(Data for this exercise)

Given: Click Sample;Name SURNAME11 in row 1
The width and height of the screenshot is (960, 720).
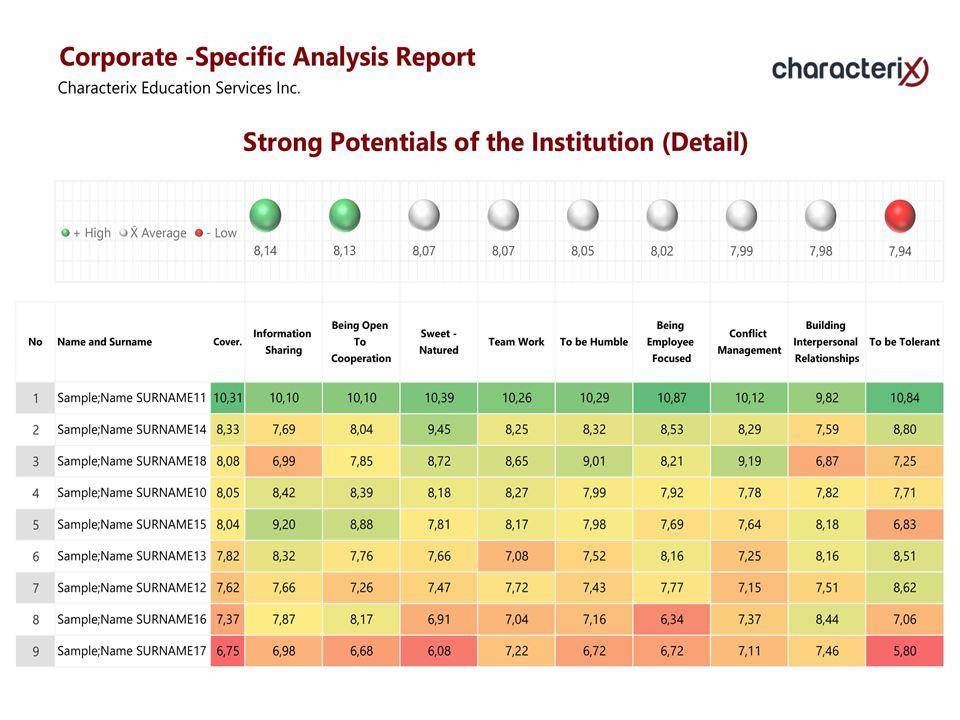Looking at the screenshot, I should point(132,398).
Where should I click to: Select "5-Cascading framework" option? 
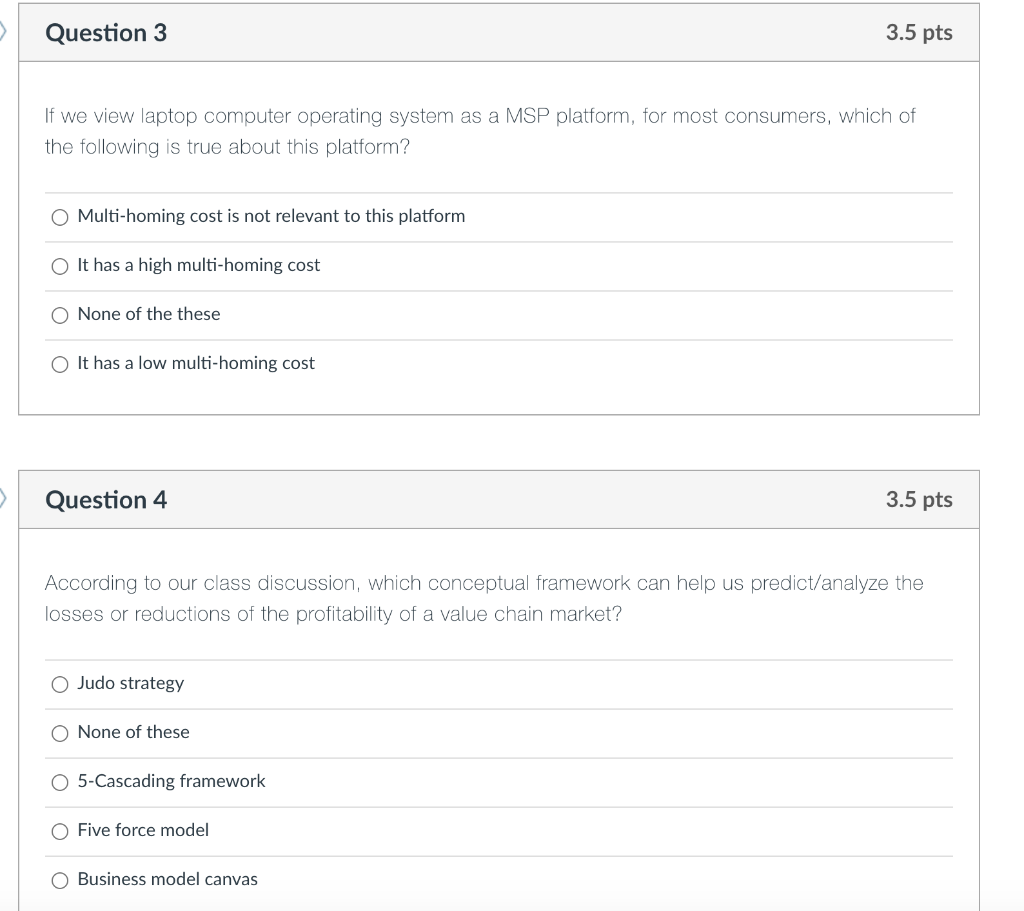(60, 781)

(End Data for this exercise)

### Exercise brief
Excluding every picture, set down the listing exactly.

### Result
Given: Click Sample;Name SURNAME11 in row 1
The width and height of the screenshot is (960, 720).
Looking at the screenshot, I should point(132,398).
Where should I click to: Select "5-Cascading framework" option? 
(60, 781)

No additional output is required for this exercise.